• _Written instruction_:
Rewrite the records below, replacing "GUI agent" with "screen agent" everywhere it occurs and leaving everything else unchanged.

[Rows of pointing data]
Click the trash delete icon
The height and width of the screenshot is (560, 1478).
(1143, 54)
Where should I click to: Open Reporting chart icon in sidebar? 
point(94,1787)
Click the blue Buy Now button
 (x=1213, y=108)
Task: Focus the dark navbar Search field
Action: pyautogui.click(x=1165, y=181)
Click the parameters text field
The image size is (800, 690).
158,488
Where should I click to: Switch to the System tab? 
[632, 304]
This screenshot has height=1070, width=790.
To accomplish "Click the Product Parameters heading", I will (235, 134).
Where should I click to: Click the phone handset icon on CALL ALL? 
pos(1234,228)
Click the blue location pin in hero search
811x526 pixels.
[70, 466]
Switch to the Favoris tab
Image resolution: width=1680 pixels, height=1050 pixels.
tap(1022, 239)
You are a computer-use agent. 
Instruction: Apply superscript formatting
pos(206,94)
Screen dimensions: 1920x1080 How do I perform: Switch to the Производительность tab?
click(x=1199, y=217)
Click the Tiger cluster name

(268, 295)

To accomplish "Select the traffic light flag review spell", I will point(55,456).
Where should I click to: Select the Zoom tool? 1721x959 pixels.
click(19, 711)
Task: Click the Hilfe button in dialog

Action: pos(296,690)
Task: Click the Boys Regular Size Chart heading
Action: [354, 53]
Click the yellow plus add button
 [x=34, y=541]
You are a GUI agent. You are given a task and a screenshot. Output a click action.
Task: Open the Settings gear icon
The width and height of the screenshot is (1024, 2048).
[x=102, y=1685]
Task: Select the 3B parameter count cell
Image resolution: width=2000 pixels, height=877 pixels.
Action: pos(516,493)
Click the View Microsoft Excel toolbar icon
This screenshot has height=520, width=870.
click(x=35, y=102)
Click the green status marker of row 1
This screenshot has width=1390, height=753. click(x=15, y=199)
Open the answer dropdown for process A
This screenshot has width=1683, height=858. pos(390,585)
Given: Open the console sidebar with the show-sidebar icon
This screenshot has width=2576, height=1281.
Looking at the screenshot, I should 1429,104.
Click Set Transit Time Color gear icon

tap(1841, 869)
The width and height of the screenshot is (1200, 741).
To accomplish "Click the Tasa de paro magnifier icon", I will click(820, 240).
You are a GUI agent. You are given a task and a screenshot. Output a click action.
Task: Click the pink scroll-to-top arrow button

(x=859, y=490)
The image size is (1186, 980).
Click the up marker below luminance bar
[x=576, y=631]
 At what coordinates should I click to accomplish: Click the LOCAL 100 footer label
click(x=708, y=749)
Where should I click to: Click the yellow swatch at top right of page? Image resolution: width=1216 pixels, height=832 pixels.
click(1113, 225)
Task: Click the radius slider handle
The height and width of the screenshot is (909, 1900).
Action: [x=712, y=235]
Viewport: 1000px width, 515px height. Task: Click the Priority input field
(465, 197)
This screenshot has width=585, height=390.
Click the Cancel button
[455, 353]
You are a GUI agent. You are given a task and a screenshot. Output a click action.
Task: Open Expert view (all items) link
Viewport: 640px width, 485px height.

• _Task result_:
Click the trash delete icon
The height and width of the screenshot is (560, 1478).
(1143, 54)
Where should I click to: Open Reporting chart icon in sidebar? 
point(94,1787)
Click the blue Buy Now button
 (x=1213, y=108)
Task: Focus the dark navbar Search field
Action: pyautogui.click(x=1165, y=181)
Click the parameters text field
The image size is (800, 690).
158,488
Where should I click to: Switch to the System tab? 
[632, 304]
This screenshot has height=1070, width=790.
To accomplish "Click the Product Parameters heading", I will (235, 134).
Where should I click to: Click the phone handset icon on CALL ALL? 
pos(1234,228)
Click the blue location pin in hero search
811x526 pixels.
[70, 466]
Switch to the Favoris tab
Image resolution: width=1680 pixels, height=1050 pixels.
tap(1022, 239)
You are a computer-use agent. 
Instruction: Apply superscript formatting
pos(206,94)
Screen dimensions: 1920x1080 How do I perform: Switch to the Производительность tab?
click(x=1199, y=217)
Click the Tiger cluster name

(268, 295)

To accomplish "Select the traffic light flag review spell", I will point(55,456).
Where should I click to: Select the Zoom tool? 1721x959 pixels.
click(19, 711)
Task: Click the Hilfe button in dialog

Action: pos(296,690)
Task: Click the Boys Regular Size Chart heading
Action: [354, 53]
Click the yellow plus add button
 [x=34, y=541]
You are a screen agent. You are given a task and a screenshot. Output a click action.
Task: Open the Settings gear icon
The width and height of the screenshot is (1024, 2048).
[x=102, y=1685]
Task: Select the 3B parameter count cell
Image resolution: width=2000 pixels, height=877 pixels.
Action: pos(516,493)
Click the View Microsoft Excel toolbar icon
This screenshot has height=520, width=870.
click(x=35, y=102)
Click the green status marker of row 1
This screenshot has width=1390, height=753. click(x=15, y=199)
Open the answer dropdown for process A
This screenshot has width=1683, height=858. pos(390,585)
Given: Open the console sidebar with the show-sidebar icon
This screenshot has width=2576, height=1281.
Looking at the screenshot, I should 1429,104.
Click Set Transit Time Color gear icon

tap(1841, 869)
The width and height of the screenshot is (1200, 741).
To accomplish "Click the Tasa de paro magnifier icon", I will click(820, 240).
You are a screen agent. You are given a task and a screenshot. Output a click action.
Task: Click the pink scroll-to-top arrow button

(x=859, y=490)
The image size is (1186, 980).
Click the up marker below luminance bar
[x=576, y=631]
 At what coordinates should I click to accomplish: Click the LOCAL 100 footer label
click(x=708, y=749)
Where should I click to: Click the yellow swatch at top right of page? Image resolution: width=1216 pixels, height=832 pixels.
click(1113, 225)
Task: Click the radius slider handle
The height and width of the screenshot is (909, 1900).
Action: [x=712, y=235]
Viewport: 1000px width, 515px height. Task: Click the Priority input field
(465, 197)
This screenshot has width=585, height=390.
Click the Cancel button
[455, 353]
You are a screen agent. You are given a task and a screenshot. Output a click action.
Task: Open Expert view (all items) link
Viewport: 640px width, 485px height.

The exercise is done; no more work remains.